### RECORDS FOR THIS TASK

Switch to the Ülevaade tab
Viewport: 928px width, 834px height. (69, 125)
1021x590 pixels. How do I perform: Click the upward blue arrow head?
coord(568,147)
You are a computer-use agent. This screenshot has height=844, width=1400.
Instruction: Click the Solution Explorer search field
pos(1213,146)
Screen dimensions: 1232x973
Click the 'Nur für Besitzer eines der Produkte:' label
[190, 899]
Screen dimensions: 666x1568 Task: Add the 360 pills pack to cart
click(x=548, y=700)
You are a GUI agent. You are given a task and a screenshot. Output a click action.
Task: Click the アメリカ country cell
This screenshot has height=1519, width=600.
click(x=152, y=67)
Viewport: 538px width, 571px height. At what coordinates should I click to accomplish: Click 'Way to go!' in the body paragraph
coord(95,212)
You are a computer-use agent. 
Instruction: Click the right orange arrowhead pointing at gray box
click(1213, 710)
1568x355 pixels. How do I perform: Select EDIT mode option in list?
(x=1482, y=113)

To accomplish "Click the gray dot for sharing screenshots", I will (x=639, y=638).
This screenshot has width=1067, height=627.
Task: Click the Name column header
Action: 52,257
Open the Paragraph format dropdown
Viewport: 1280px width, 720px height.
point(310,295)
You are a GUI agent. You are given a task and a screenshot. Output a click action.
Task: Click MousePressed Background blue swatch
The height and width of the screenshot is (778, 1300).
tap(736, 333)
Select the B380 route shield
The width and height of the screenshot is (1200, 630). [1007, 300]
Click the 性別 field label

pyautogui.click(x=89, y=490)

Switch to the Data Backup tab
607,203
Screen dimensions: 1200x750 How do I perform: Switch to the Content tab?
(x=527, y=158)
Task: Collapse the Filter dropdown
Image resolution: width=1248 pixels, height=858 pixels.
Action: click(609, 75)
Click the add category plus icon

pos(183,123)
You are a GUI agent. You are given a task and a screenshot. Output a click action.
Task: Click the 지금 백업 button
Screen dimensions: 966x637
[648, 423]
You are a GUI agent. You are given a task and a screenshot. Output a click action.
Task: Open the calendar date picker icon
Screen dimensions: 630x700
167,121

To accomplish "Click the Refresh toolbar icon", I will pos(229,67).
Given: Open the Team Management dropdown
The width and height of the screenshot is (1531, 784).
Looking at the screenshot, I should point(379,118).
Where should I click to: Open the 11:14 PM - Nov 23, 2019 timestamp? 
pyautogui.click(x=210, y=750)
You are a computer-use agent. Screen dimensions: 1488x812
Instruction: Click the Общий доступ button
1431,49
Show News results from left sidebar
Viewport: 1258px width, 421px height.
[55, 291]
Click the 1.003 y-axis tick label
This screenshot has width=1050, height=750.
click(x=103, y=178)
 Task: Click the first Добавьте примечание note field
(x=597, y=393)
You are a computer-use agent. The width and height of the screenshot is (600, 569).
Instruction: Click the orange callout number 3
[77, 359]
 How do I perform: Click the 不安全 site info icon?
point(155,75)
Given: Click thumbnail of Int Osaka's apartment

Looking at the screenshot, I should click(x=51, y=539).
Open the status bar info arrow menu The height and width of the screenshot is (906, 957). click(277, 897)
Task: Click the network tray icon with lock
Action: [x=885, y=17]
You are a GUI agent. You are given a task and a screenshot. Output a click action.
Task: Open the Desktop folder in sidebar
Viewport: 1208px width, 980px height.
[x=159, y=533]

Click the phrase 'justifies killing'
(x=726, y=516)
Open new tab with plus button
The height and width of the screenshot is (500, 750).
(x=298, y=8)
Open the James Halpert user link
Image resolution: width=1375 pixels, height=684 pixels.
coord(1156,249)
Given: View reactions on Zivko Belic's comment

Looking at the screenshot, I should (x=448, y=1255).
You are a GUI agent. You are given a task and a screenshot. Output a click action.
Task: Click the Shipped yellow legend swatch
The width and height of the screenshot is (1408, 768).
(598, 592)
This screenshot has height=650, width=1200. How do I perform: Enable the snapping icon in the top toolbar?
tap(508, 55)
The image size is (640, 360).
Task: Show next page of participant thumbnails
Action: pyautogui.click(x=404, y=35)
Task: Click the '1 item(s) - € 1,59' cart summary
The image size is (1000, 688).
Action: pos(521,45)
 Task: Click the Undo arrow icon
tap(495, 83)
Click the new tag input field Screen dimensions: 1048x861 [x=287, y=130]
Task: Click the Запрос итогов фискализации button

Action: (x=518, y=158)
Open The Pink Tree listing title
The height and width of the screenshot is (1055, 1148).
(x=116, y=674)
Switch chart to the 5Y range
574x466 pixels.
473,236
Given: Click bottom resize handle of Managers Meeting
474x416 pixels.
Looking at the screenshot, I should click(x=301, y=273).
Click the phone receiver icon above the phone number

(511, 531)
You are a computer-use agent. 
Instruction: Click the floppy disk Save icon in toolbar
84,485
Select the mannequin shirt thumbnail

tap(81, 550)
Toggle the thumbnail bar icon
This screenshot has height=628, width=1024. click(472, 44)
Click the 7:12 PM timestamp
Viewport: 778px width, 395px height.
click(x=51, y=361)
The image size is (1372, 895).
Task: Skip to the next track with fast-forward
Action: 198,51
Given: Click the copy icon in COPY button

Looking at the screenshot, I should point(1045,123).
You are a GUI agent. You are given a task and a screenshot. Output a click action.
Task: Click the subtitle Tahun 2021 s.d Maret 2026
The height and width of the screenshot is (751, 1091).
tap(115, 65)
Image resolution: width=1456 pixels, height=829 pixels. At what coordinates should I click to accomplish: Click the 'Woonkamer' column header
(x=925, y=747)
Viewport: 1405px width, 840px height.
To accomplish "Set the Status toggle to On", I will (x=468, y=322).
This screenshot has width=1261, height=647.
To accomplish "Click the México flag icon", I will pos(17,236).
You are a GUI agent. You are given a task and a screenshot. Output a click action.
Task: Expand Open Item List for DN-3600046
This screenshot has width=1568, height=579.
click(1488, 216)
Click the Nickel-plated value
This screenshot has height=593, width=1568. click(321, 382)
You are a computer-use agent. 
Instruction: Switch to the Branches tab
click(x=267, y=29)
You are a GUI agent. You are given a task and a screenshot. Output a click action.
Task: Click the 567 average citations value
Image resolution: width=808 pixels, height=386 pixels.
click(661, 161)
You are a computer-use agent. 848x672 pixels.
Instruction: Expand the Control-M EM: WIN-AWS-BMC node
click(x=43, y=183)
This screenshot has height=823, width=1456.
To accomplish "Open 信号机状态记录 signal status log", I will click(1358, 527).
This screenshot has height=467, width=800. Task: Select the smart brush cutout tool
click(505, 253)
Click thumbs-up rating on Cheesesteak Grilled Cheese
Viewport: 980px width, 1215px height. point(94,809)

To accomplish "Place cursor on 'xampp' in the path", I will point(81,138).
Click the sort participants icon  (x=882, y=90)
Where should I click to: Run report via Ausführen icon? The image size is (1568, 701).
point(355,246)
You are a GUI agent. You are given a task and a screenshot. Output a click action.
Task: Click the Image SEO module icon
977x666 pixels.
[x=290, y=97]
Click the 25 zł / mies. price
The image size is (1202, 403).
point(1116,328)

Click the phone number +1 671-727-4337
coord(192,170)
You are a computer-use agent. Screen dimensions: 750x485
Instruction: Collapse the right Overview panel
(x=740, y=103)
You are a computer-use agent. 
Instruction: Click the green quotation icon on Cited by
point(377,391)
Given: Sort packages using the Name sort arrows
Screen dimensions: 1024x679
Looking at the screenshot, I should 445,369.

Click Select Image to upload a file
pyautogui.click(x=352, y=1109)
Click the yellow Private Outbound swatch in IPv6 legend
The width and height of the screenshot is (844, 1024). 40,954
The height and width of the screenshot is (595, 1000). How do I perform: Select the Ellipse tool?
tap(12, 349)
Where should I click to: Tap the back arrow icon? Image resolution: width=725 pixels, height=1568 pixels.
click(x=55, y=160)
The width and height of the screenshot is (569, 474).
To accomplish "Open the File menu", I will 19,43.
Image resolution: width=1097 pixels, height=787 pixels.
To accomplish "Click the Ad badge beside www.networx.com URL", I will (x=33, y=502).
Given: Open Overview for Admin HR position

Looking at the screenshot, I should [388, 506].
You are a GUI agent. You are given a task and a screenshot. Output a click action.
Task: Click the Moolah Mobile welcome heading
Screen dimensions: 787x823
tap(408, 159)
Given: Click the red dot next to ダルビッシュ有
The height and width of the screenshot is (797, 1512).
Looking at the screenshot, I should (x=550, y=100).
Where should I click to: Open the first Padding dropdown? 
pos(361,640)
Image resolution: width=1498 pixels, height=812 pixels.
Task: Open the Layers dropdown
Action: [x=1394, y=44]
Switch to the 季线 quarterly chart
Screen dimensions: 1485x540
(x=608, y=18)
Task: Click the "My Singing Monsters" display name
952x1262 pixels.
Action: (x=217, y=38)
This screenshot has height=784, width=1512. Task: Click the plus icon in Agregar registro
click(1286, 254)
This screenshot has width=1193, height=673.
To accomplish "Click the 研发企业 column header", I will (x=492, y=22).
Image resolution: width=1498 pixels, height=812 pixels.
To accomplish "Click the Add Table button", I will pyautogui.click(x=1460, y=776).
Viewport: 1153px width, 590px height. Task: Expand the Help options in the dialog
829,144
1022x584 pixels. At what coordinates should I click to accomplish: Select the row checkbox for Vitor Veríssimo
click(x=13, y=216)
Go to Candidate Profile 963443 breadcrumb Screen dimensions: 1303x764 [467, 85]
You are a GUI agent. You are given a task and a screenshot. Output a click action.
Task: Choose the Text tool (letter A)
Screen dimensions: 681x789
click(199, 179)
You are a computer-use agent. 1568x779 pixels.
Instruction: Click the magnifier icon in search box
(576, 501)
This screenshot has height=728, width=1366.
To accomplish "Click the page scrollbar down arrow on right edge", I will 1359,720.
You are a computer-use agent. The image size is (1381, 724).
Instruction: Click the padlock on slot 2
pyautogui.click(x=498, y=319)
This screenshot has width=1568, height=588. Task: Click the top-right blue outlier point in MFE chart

### PROBLEM DESCRIPTION
Using the records above, output exactly the lines from the first through the line that contains "You are a computer-use agent. This", with both of those included.

### COMPLETED EXERCISE
Switch to the Ülevaade tab
Viewport: 928px width, 834px height. (69, 125)
1021x590 pixels. How do I perform: Click the upward blue arrow head?
coord(568,147)
You are a computer-use agent. This screenshot has height=844, width=1400.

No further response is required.